(Dataset records)

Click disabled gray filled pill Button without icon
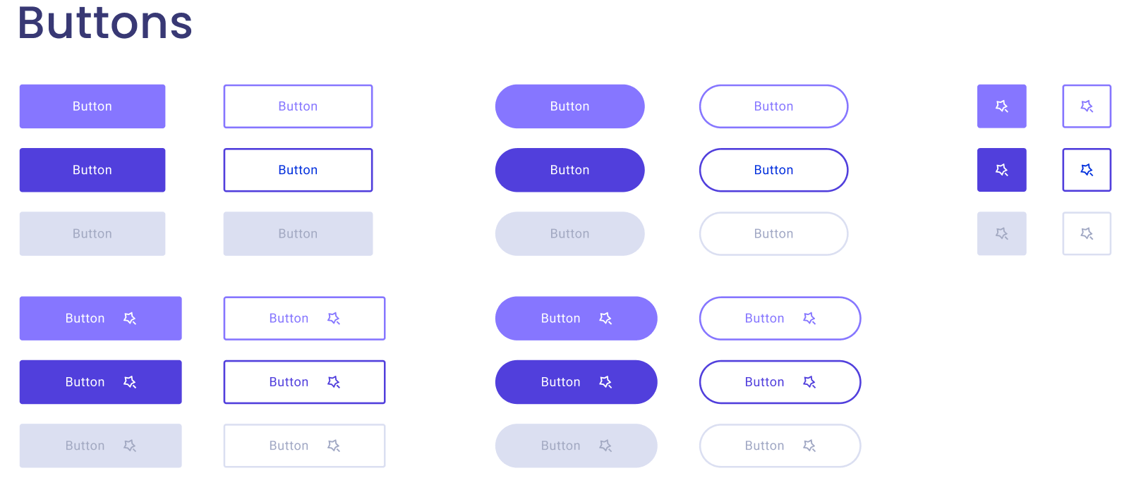This screenshot has width=1129, height=485. tap(569, 233)
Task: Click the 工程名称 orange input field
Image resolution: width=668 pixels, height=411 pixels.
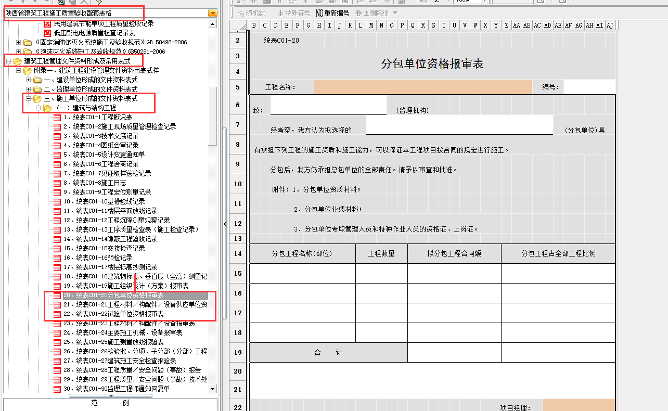Action: pos(422,87)
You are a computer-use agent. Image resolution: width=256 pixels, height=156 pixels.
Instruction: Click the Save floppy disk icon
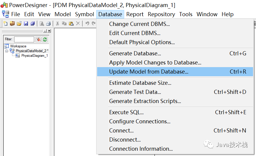[26, 24]
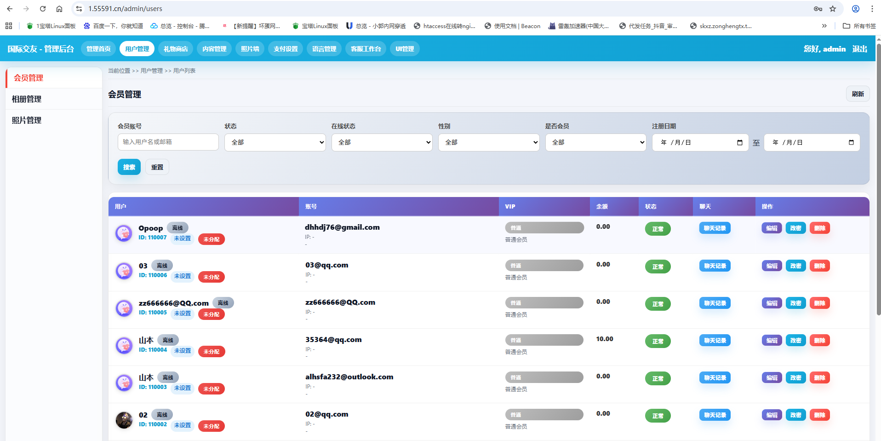This screenshot has height=441, width=881.
Task: Expand the 性别 gender dropdown
Action: [x=488, y=143]
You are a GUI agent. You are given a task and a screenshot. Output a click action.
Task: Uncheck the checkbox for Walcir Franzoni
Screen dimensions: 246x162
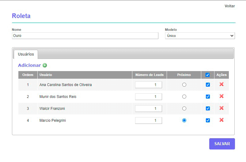tap(208, 108)
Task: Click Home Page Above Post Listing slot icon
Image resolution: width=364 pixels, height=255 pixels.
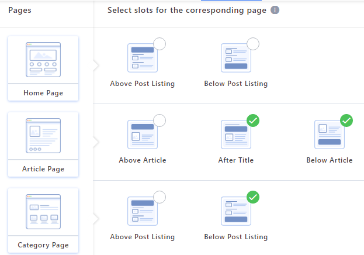Action: [143, 58]
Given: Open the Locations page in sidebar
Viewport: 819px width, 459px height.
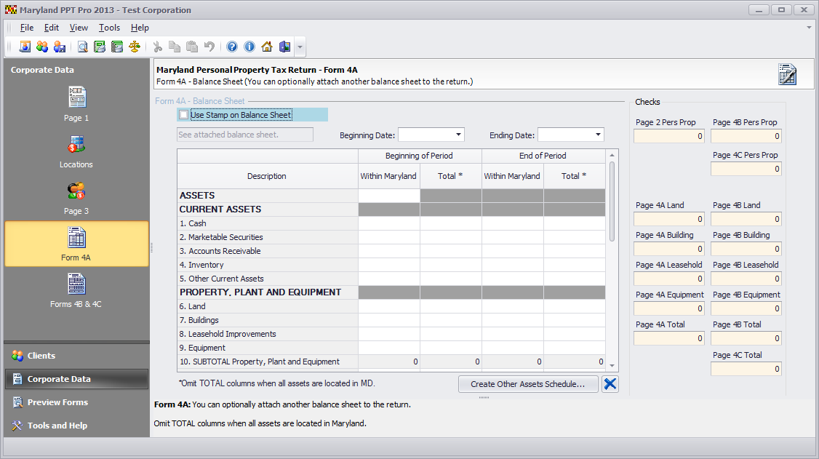Looking at the screenshot, I should click(76, 151).
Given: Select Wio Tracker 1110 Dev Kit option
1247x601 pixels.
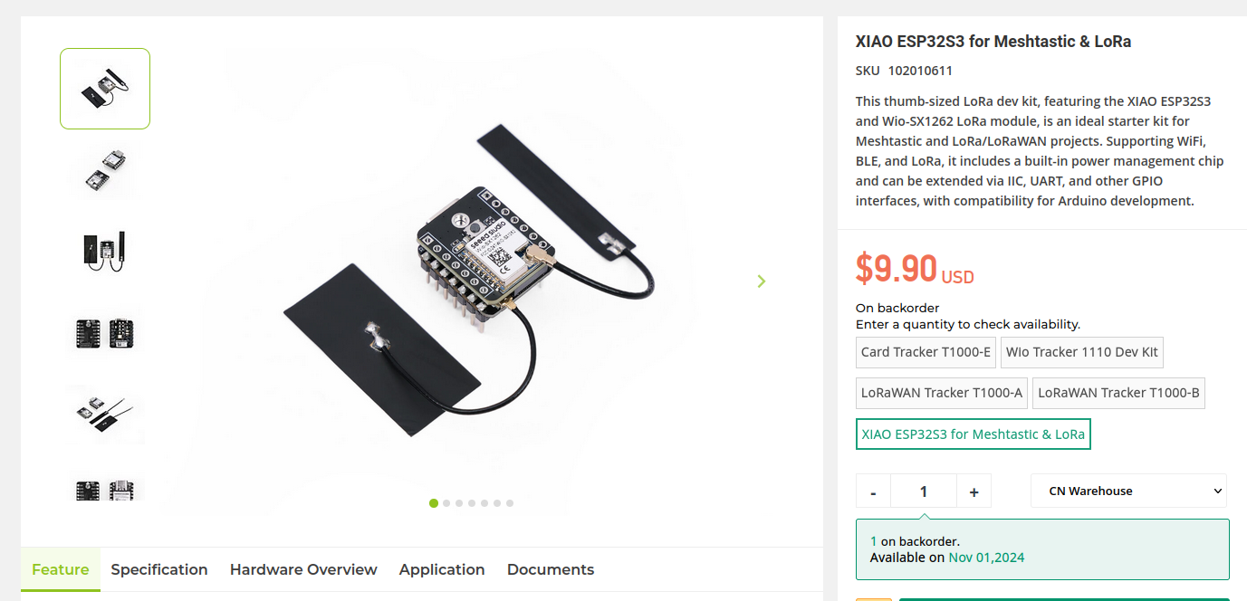Looking at the screenshot, I should 1081,352.
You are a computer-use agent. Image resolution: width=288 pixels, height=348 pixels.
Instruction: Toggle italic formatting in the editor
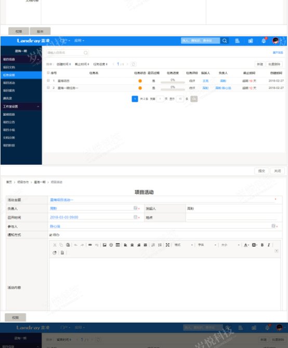(269, 245)
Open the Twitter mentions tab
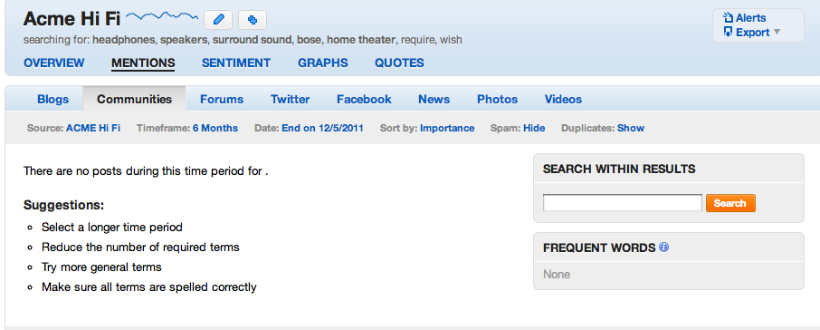 pos(290,100)
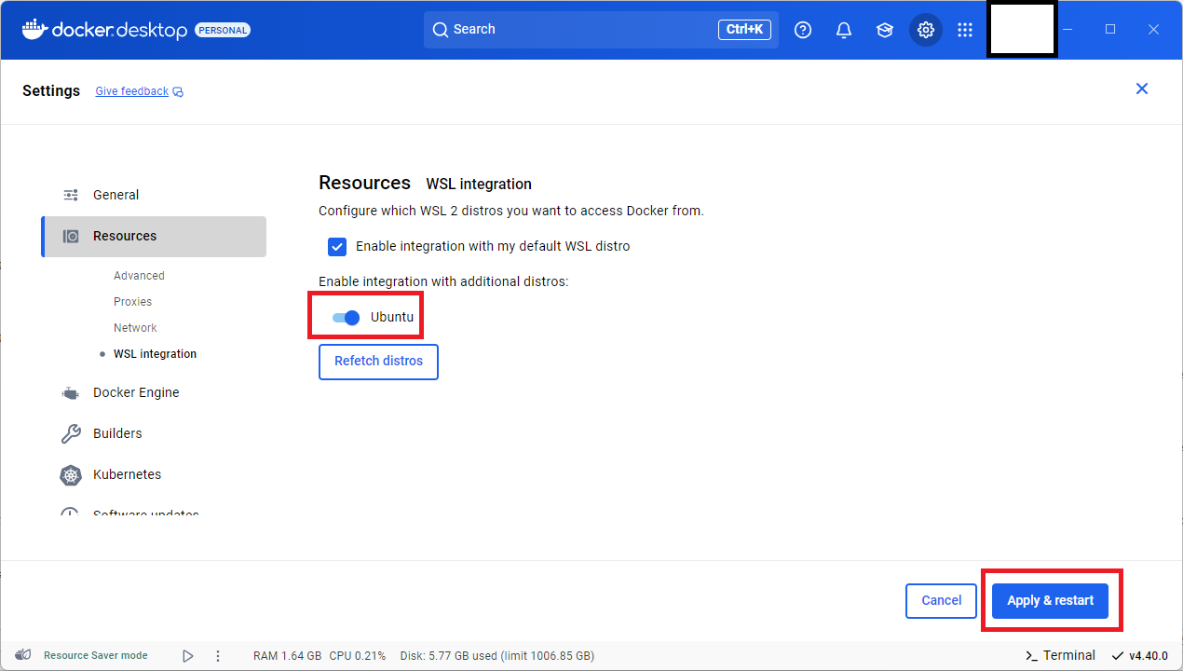Screen dimensions: 1183x671
Task: Open the Terminal from the status bar
Action: (1060, 654)
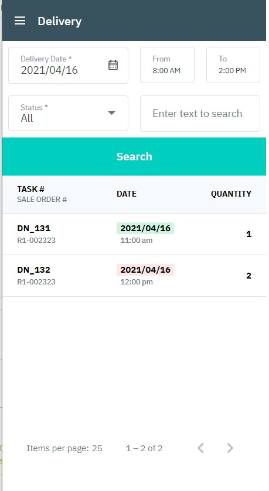Go to the previous results page
The height and width of the screenshot is (491, 269).
[x=200, y=448]
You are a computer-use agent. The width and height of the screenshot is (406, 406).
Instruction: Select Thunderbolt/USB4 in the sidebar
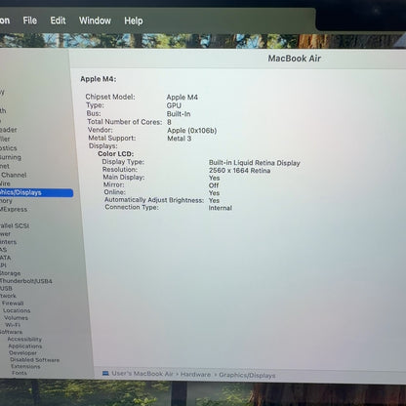tap(25, 281)
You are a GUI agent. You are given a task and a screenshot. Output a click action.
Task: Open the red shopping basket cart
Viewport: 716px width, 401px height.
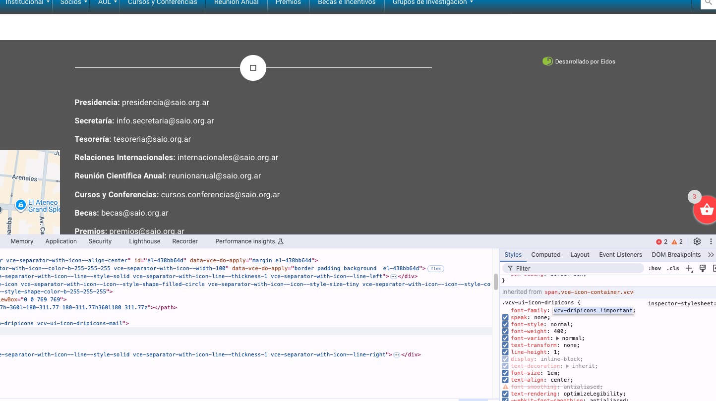click(x=706, y=210)
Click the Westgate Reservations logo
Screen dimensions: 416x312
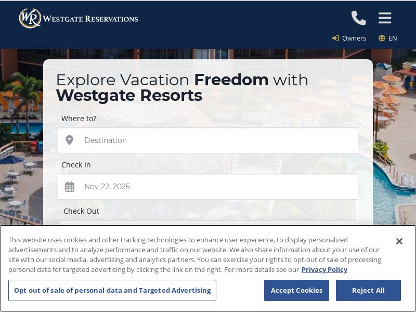pyautogui.click(x=78, y=18)
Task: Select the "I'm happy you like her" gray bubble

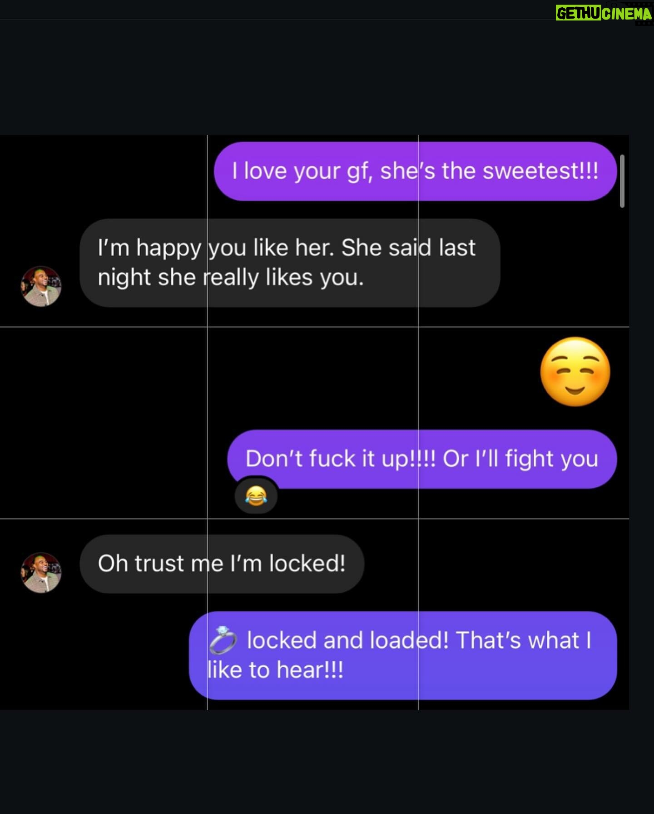Action: [x=290, y=263]
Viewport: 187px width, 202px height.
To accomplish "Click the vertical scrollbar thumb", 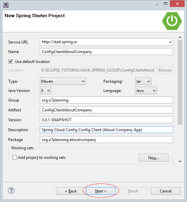I will [180, 82].
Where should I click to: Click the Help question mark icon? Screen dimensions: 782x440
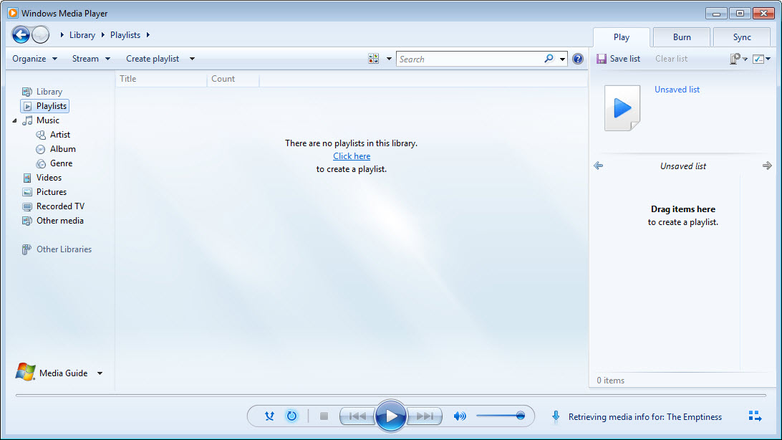(x=578, y=59)
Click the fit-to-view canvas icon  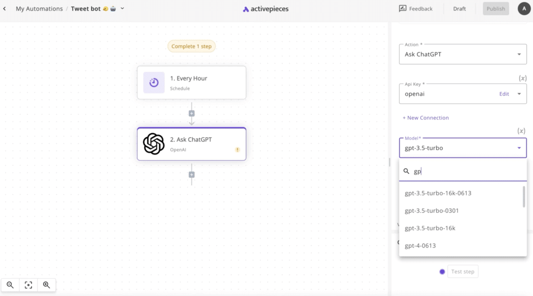(28, 285)
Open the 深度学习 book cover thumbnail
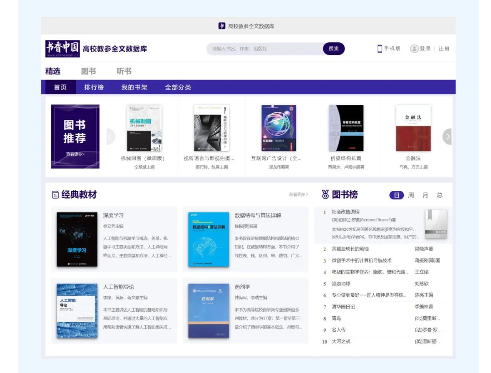Image resolution: width=491 pixels, height=373 pixels. pyautogui.click(x=77, y=239)
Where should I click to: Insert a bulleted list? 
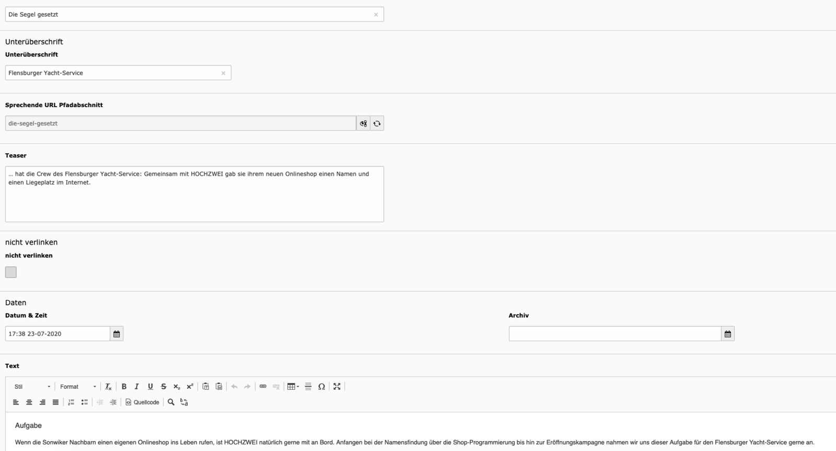[84, 402]
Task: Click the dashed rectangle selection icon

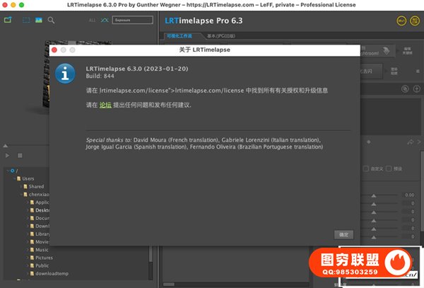Action: tap(26, 21)
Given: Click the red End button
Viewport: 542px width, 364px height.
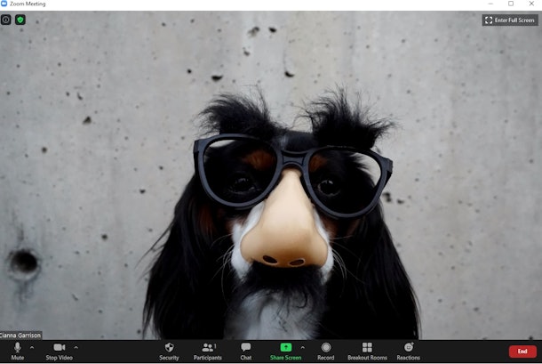Looking at the screenshot, I should coord(522,351).
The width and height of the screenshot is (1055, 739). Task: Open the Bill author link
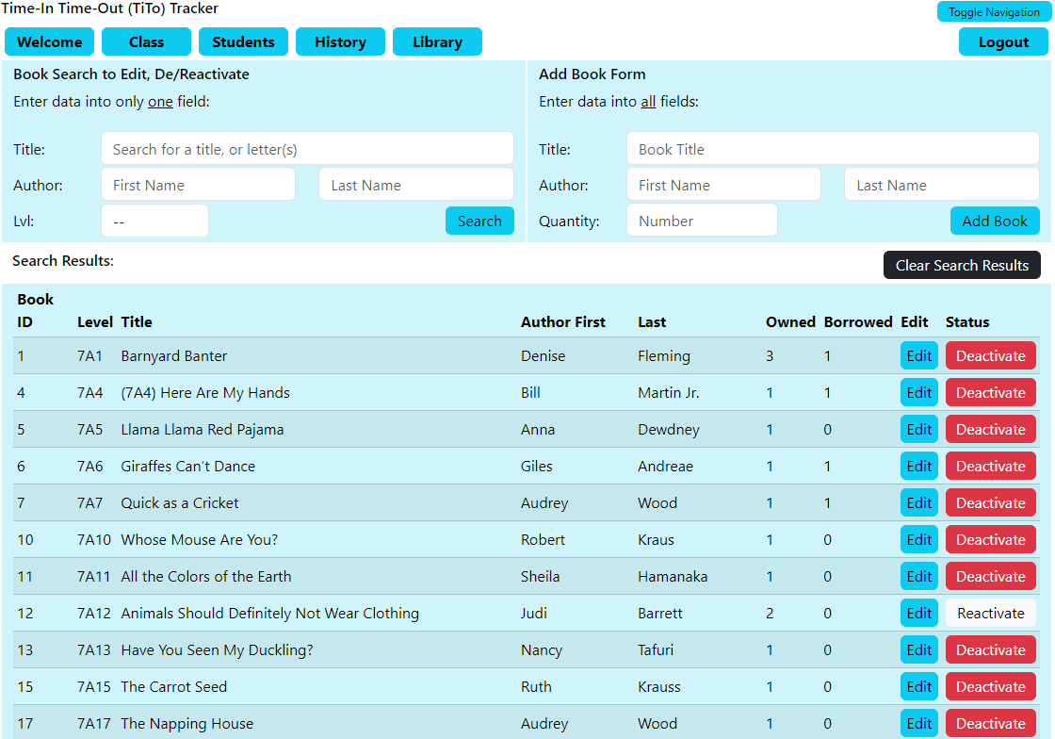(529, 392)
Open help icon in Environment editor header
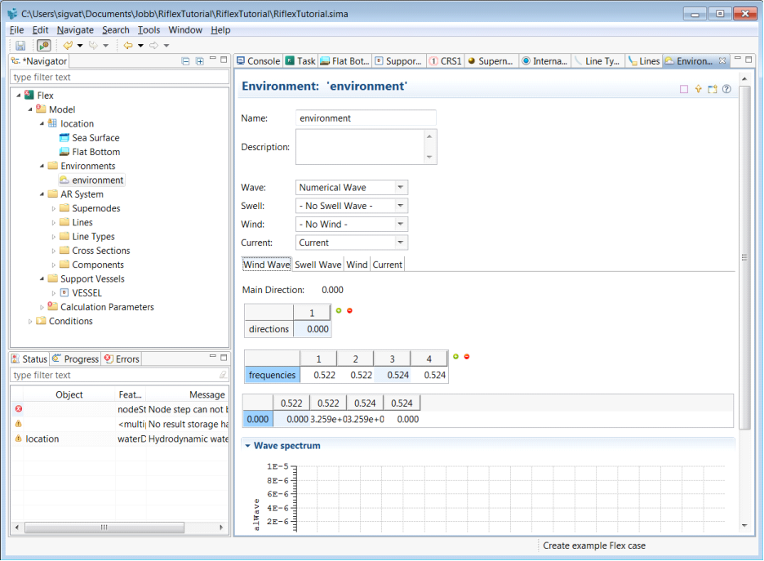 pos(726,89)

(End Dataset records)

— Work to be completed —
Copy out nothing but the lines from the beginning of the records through the one that contains "Given: Select Wio Tracker 1110 Dev Kit option". Skip the pictures.

— Solution for this exercise —
Click disabled gray filled pill Button without icon
This screenshot has width=1129, height=485. tap(569, 233)
Task: Click the 工程名称 orange input field
Image resolution: width=668 pixels, height=411 pixels.
Action: pos(422,87)
You are a computer-use agent. Image resolution: width=256 pixels, height=156 pixels.
Instruction: Click the Save floppy disk icon
[26, 24]
This screenshot has height=441, width=881.
Task: Expand the 性别 gender dropdown
Action: [x=488, y=143]
You are a GUI agent. You are given a task and a screenshot. Output a click action.
Task: Uncheck the checkbox for Walcir Franzoni
Screen dimensions: 246x162
tap(208, 108)
Task: Click Home Page Above Post Listing slot icon
Image resolution: width=364 pixels, height=255 pixels.
Action: [143, 58]
Given: Open the Locations page in sidebar
Viewport: 819px width, 459px height.
Looking at the screenshot, I should click(76, 151).
Given: Select Wio Tracker 1110 Dev Kit option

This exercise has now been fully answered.